This will probably sound cheesy and cliché, but to this day I don't remember seeing anything man made as beautiful as the Taj Mahal. I was only 11 when I saw it, but it still stayed with me. I like the Opera in Paris too, the Pantheon in Rome. Otherwise I would agree with Mnemonic that it's not necessarily a single building that creates the best effect. Everytime I took the Eurostar, I looked forward to the entry into London, as you pass Brixton, you can see the Battersea Power Station, then the South Bank reveals itself, you can catch a bit of Canary Wharf and the City. And to complete the effect, I would take the 168 bus, especially at night, and you pass the National Theatre, which if I'm lucky will have that purple lighting, and then on Waterloo Bridge, I try to take it all in as I look both ways to catch my favourite view in London.
Here in Sao Paulo, there's a highway that goes through the centre of the city. It's quite deep, a bit like a valley so the other buildings are towering on each side as you drive through it, and bridges join the streets above. At one point the highway turns into a tunnel, because above it is Anhangabaú, which used to be a river. Now it's an "urban river" made of a mosaic of tiles and patches of green. I'm quite fond of it because I see the urban river as an homage to the concept of a City. SP is such a City, not in the same way as London or Paris. Coming into Manhattan is alaways special, and I was amazed as I flew into Mexico City at night, you get past a mountain and all of a sudden here it is, an ocean of lights you don't see the end of.

goneforeign said...

Ejay: Try flying out of Mexico by day, you look out of the starboard widows and there's Popocatapetl about 10ft from the wingtip with a huge plume of smoke and ash! That's how it seemed last time I did it.
And everybody, please avoid Vegas like the plague, it's an awful place, the absolute armpit of the universe.

goneforeign said...

36 comments and counting, this must be a Spill record, we should do Architecture more often, Thank you Princess.

scarymonster said...

FP: with all this talk of arrivals, I'm reminded of the thrill of coming into Newcastle by train and the goosebump-inducing sight of the Tyne Bridges (especially during those first few years after leaving home). Gets me every time (tho' not quite the same driving these days).

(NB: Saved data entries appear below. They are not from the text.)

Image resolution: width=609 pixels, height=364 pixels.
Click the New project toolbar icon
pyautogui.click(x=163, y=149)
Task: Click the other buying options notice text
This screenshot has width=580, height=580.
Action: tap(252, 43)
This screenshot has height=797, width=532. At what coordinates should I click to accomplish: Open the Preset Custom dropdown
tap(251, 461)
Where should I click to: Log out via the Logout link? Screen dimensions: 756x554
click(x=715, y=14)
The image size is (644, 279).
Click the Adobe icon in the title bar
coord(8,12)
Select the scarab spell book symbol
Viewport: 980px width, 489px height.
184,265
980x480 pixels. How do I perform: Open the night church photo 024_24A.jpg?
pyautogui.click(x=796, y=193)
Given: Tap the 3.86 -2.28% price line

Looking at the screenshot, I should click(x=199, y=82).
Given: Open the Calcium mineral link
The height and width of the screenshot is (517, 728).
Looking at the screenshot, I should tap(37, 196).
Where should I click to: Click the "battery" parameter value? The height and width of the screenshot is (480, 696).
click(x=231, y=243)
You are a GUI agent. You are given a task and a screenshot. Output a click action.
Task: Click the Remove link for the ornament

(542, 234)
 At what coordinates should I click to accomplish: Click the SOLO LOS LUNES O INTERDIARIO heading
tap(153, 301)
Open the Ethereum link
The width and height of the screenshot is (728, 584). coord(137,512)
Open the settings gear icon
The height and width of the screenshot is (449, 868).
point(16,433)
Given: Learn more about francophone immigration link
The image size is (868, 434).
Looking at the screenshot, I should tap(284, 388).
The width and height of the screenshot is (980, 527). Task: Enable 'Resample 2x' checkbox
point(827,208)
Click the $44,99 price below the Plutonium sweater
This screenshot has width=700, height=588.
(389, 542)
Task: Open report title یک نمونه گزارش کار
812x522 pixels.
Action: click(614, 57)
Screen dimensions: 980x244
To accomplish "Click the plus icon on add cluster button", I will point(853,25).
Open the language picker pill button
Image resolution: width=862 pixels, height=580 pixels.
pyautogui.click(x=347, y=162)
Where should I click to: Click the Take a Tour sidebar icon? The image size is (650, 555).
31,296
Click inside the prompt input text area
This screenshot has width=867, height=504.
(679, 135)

Will check out the Kane Gang next week later thanks.

SM

Blimpy said...

-goneforeign;

the record is 51 comments

http://readersrecommend.blogspot.com/2008/02/best-slightly-leftfield-pop-gem-of-year.html

Blimpy said...

Mostly blether, I should add.

Proudfoot said...

...and this'll be no different.
1. The Zimbabwe ruins. Cecil Rhodes was so impressed he decided that it couldn't have been built by Africans and that a rougue bunch of Phonecians had done it. Monster raving loony racist imbecile.
2. The old Hoover building on the M40. Now a Tesco. Still fantasize about living there though.
3.Rousanou monastery, Meteora, Greece. Location, Location, Location. Think they used this in 'For Your eyes Only'.
Oh, my favourite Counting Crows song. I like this site Blimpy.

Proudfoot said...

I meant rogue, not rouge. And of course Phoenicians.With an E.

Anonymous said...

No prob Proudfoot. I discovered Counting Crows just this weekend. Are your family referred to as Proudfeet like in the Lord of the Rings?
---
Nilpferd - see if this makes sense to you: it's words from a presstext about the building in wot I am currently sitting. Think Jugendstil. here goes:
Fensterbrüstungen
Steinmetzarbeiten
Gesimsbändern
Gesindehäuschen
Backsteinen
Hohlkehlen
Metallfassungen
Hochparterres
Transparente Falttüren
I know what they are talking about - I can even go downstairs and poin t out these things. I just don't know how to say them in English. Help with any of these words would be much appreciated but don't spend too much time on it - we've got music to listen to....
Many thanks FP.

goneforeign said...

OK, Well I wouldn't be so crass as to post a comment just to bump up the score, So I'll mention a couple on this side of the pond, see them before you die.
1. Tikal: the restored ruins of a Mayan city in the middle of the Guatemalan jungle, I have many memories, I've been there several times, but one stands out. Full moon, midst of the jungle at night, sitting on the steps of a Mayan temple that's possibly 2000 years old; somewhere some distance away there's someone playing a flute, this was about the time that Herbie Manne was doing such things, could'a been him. Not a fan but, very memorable.
2. Reasonably close by is the Yucatan peninsula in Mexico, also a source of many sites of pre-columbian cities, like Chichen-itza, Tulum, Uxmal and Palenque: All spectacular, google 'Mayan centers'.
3. The Museum of Anthropology in Mexico City, considered by many as the greatest museum in the world for it's content, but it's worth a visit just for the building and the waterfall in the forecourt. I believe it was built in less than a year. Go There!

saneshane said...

Hundertwasser House in Vienna..
Hundertwasser has/had great ideas for building, organic natural tree and plant filled skylines but the buildings just visually jar for me. But his paintings I love...but you can't fault the wow factor.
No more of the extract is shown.